Another explanation of the new situation is bureaucratic. Because Asia has been largely on the back burner of the administration's foreign policy concerns, politically-appointed ideologues have left it to the bureaucracy -- the foreign service professionals and other experts within the government.

China's own priorities have dovetailed with the emerging U.S. policy. Peking clearly wants U.S. assistance in economic development -- its top priority. But the opening to the West engineered by elder statesman Deng Xiaoping, and continuing sensitivity over Taiwan, leaves the regime vulnerable to internal criticism that it is being manipuilated by foreign "barbarians."

To deal with that, Peking has gone back to more of a Third World posture politically. Though its strategic assumptions are unchanged -- Chinese missiles still point toward the Soviet Union -- Peking has again equated the two superpowers in its public prouncements. U.S. and Chinese interests may be parallel on Afghanistan and Cambodia, but Peking has become one of the loudest critics of U.S. policy in southern Africa, the Middle East and Central America.

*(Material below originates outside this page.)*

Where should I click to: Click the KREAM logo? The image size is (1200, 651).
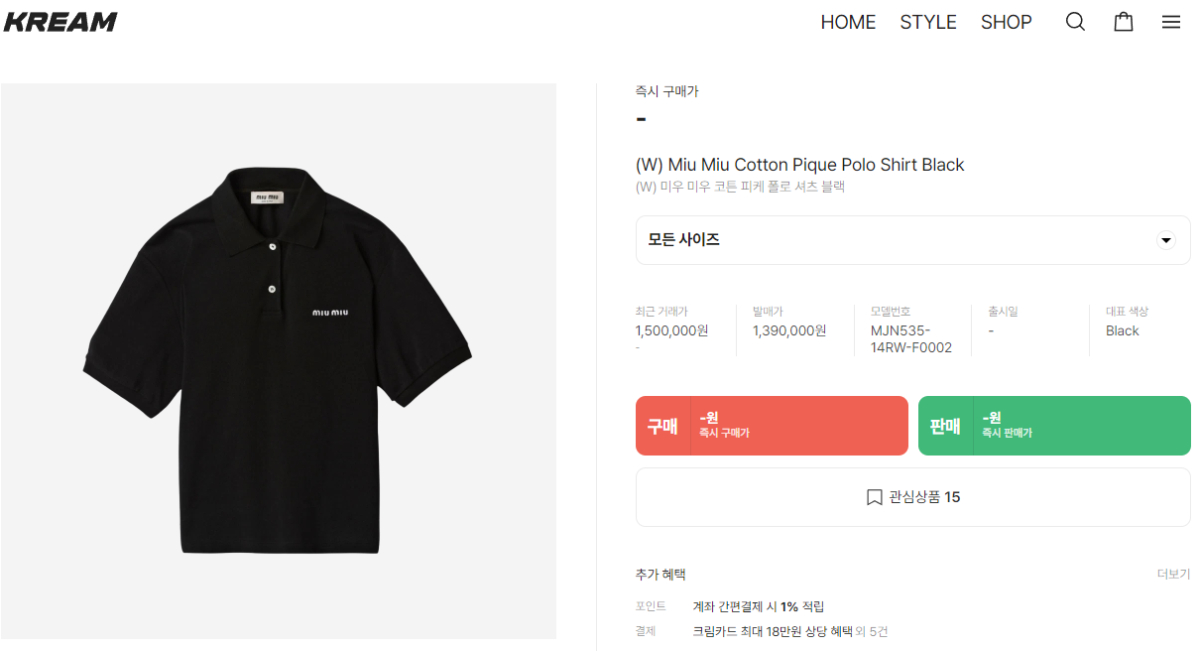tap(61, 22)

At the same time China appears determined to improve its relations with the Soviet Union. Thus Peking declined to support the American- sponsored condemnation of the Soviet downing of Flight 007 at the United Nations.

But Weinberger's trip to Peking could result in China buying U.S. military hardware. The irony of Ronald Reagan selling arms to a major communist power may be hard to comprehend, but it testifies to a triumph of realism over ideology and may be the administration's only tangible foreign policy success. Perhaps there is a lesson there.